Job: Arrange the records from the line containing "[Button] (48, 270)" through the line containing "エレメンタリーfor Pepperミドル (411, 2404)" as a Markdown table with the columns No. and Entry, skipping any blank lines.

Raw data:
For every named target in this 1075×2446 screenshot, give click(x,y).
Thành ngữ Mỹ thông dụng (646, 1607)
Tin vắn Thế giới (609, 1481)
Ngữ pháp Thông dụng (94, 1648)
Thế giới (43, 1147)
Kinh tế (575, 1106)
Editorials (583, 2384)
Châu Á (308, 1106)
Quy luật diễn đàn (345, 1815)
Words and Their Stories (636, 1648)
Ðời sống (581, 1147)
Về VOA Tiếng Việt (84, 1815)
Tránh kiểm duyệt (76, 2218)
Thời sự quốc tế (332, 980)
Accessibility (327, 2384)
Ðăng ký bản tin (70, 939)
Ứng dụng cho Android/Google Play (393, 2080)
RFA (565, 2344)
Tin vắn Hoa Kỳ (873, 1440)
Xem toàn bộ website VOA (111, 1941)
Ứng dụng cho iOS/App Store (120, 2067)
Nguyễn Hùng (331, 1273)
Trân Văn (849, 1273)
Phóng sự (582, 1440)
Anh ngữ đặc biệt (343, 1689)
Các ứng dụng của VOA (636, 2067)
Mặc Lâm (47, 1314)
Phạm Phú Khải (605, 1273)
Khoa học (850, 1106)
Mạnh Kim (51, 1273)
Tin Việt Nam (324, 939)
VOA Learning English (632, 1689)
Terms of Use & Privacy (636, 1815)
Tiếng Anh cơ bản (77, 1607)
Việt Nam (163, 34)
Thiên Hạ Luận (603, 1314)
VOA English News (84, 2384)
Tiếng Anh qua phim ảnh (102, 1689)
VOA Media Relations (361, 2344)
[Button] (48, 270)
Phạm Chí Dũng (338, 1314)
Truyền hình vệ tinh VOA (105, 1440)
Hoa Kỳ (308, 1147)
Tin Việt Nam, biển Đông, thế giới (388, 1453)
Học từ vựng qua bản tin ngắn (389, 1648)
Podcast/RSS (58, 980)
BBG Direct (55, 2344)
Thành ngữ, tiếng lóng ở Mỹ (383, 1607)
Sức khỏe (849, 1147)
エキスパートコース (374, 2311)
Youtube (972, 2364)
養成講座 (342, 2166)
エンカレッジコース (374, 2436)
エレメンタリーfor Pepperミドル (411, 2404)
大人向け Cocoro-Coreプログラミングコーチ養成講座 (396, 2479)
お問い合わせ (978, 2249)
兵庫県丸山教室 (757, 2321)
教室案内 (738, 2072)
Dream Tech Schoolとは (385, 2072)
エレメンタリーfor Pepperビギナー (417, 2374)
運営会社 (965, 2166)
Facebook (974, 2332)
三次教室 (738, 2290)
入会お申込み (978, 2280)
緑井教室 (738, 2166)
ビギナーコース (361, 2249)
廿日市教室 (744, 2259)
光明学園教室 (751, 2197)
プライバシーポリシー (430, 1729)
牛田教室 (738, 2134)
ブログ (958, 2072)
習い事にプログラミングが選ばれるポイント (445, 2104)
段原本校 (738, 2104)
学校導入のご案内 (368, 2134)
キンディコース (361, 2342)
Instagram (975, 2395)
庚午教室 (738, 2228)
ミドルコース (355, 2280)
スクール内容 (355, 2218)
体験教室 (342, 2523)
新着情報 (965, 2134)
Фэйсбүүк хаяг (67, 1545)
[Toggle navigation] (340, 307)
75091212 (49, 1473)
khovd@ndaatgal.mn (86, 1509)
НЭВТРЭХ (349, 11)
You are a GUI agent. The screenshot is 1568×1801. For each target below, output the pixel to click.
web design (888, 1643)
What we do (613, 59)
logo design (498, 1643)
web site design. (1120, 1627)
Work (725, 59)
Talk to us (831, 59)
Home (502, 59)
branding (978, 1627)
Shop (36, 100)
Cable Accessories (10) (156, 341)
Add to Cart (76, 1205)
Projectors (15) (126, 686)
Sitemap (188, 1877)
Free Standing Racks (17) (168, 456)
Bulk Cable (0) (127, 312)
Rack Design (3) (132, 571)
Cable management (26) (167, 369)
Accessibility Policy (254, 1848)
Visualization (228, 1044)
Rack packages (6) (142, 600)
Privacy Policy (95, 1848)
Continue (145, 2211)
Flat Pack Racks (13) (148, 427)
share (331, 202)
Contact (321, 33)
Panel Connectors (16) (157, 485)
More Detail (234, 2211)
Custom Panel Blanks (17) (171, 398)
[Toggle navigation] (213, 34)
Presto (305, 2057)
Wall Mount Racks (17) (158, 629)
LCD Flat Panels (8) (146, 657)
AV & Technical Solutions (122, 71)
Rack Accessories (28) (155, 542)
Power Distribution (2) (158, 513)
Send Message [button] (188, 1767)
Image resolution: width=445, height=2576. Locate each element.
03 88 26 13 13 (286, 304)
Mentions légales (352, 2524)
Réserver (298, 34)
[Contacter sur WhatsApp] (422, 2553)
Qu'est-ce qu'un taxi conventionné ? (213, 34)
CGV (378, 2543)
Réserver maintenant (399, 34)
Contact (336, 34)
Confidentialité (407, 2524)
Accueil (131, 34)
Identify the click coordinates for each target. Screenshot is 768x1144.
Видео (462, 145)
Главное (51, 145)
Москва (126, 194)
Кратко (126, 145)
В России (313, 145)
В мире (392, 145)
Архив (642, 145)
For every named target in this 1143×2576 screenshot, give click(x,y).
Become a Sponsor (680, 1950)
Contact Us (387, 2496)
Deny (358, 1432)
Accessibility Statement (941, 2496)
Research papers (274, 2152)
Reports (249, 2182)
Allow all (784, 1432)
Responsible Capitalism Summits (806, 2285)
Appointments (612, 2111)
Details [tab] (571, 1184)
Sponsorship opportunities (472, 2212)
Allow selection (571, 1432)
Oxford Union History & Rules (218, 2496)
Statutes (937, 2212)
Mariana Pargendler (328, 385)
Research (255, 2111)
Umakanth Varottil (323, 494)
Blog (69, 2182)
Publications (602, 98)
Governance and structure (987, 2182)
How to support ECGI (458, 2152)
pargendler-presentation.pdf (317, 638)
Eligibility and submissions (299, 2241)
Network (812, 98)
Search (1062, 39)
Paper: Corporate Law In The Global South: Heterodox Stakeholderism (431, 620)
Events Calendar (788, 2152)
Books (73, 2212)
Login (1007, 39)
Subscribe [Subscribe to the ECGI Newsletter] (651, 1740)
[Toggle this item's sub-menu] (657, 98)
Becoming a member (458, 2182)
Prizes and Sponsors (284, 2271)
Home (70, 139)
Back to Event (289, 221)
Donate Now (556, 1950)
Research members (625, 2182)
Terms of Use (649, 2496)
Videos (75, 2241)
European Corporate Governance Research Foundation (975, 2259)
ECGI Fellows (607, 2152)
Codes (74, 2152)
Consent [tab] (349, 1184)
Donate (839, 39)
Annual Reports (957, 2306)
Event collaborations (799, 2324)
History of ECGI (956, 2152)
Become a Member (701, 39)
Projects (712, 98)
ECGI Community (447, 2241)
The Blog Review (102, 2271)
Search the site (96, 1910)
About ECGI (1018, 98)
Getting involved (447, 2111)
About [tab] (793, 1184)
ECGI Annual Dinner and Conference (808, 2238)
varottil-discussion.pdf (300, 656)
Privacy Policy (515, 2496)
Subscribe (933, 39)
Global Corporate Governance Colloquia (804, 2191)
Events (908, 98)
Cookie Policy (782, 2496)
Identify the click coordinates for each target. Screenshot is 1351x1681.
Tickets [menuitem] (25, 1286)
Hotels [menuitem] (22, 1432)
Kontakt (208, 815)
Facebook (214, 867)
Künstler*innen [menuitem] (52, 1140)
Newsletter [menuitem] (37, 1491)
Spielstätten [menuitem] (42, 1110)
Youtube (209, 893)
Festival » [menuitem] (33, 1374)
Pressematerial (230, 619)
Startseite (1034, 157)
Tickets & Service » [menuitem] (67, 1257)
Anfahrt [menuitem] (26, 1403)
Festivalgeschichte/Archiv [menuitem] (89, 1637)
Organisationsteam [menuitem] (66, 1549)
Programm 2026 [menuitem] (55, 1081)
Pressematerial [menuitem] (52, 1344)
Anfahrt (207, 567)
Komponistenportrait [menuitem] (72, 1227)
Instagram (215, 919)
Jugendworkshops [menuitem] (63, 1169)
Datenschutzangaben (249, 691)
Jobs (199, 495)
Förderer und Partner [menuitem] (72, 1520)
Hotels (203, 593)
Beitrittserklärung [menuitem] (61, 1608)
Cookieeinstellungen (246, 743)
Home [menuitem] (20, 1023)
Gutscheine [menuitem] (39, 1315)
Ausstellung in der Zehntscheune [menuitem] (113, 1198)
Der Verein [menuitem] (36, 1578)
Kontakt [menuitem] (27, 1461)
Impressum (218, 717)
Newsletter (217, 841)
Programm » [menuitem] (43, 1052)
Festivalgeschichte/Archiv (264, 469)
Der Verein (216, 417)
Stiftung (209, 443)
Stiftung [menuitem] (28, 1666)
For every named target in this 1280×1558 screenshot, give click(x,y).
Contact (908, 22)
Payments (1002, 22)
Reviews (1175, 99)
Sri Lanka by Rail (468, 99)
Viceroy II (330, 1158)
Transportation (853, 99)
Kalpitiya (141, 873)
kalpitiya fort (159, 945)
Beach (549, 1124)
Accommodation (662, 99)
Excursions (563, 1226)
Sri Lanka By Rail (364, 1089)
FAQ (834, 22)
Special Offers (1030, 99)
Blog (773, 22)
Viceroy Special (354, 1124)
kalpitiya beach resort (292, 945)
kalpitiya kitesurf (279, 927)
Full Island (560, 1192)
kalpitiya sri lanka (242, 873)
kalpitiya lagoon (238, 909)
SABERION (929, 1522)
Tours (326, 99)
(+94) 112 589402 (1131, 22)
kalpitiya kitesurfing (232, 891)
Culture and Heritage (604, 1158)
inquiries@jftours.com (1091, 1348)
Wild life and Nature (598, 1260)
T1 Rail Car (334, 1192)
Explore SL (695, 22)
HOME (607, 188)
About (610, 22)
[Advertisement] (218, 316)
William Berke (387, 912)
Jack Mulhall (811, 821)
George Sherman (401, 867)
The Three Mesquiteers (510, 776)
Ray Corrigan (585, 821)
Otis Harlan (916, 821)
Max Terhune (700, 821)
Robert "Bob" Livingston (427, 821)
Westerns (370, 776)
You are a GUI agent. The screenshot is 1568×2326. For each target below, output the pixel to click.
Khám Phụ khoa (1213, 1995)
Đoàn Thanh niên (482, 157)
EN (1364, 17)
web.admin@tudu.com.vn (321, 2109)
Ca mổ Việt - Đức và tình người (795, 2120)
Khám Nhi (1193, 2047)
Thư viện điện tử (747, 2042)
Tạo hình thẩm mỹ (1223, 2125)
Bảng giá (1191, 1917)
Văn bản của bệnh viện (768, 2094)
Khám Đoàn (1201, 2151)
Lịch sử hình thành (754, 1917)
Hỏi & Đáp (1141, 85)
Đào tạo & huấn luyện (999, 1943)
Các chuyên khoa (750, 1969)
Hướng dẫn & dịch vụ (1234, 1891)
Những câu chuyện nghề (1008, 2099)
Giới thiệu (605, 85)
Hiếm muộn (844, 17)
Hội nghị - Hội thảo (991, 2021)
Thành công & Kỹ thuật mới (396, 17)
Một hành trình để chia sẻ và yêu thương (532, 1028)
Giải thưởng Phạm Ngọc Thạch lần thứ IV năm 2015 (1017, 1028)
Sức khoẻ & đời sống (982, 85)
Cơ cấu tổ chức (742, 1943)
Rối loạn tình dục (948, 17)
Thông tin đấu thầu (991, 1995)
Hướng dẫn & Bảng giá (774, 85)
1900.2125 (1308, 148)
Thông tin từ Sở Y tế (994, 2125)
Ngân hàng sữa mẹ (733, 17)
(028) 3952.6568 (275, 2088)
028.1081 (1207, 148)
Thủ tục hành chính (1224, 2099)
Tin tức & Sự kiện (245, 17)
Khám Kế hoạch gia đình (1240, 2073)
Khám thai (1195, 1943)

Task answer:
| No. | Entry |
|---|---|
| 1 | [Button] (48, 270) |
| 2 | Phạm Chí Dũng (338, 1314) |
| 3 | Truyền hình vệ tinh VOA (105, 1440) |
| 4 | Hoa Kỳ (308, 1147) |
| 5 | Tin Việt Nam, biển Đông, thế giới (388, 1453) |
| 6 | Học từ vựng qua bản tin ngắn (389, 1648) |
| 7 | Podcast/RSS (58, 980) |
| 8 | BBG Direct (55, 2344) |
| 9 | Thành ngữ, tiếng lóng ở Mỹ (383, 1607) |
| 10 | Sức khỏe (849, 1147) |
| 11 | エキスパートコース (374, 2311) |
| 12 | Youtube (972, 2364) |
| 13 | 養成講座 (342, 2166) |
| 14 | エンカレッジコース (374, 2436) |
| 15 | エレメンタリーfor Pepperミドル (411, 2404) |